In the entries below, filter for the word "will" and copy every matching line.

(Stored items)

------------------------------

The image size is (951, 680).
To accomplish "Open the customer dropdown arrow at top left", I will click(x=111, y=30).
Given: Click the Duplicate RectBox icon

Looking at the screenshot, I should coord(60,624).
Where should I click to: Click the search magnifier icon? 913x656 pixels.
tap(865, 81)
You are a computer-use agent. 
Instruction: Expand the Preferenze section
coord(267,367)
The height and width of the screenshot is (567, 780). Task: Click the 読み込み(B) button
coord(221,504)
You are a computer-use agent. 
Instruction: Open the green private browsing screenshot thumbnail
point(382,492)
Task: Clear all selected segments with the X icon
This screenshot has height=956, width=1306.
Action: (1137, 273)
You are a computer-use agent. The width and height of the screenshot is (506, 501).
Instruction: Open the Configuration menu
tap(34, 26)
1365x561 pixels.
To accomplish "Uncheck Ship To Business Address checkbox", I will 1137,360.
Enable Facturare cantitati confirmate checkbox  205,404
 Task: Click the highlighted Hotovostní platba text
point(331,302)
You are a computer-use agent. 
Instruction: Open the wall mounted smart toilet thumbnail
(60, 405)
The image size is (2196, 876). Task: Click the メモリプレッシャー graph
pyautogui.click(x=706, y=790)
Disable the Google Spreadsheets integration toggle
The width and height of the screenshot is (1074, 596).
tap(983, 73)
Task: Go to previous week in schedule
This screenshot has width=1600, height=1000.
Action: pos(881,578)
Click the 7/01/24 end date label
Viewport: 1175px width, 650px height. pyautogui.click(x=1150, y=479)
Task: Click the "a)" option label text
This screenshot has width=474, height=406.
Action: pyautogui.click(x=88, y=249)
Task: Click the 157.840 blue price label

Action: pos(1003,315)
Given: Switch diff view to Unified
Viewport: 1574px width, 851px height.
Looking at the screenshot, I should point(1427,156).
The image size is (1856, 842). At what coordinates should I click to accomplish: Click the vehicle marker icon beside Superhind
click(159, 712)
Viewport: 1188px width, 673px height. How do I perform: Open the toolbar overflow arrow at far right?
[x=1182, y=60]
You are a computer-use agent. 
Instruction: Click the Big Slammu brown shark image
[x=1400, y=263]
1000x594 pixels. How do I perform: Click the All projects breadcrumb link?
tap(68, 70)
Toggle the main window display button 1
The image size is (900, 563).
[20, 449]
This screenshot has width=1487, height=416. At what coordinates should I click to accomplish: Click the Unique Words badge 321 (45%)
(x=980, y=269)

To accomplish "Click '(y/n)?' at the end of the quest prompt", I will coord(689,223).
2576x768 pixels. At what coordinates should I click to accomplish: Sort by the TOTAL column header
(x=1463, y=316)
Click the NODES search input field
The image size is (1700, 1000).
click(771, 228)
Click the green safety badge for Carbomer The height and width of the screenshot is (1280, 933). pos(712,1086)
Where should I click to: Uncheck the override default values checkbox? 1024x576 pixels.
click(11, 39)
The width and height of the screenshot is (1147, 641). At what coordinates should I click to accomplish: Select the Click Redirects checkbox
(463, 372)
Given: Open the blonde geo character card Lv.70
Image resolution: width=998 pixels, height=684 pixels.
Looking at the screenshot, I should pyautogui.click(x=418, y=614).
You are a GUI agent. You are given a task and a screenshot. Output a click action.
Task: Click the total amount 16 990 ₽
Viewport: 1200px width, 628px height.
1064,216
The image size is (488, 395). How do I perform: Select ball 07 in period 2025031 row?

------------------------------

• _RESPONSE AREA_
To accomplish "Open the customer dropdown arrow at top left", I will click(x=111, y=30).
To accomplish "Uncheck Ship To Business Address checkbox", I will 1137,360.
To accomplish "Click '(y/n)?' at the end of the quest prompt", I will coord(689,223).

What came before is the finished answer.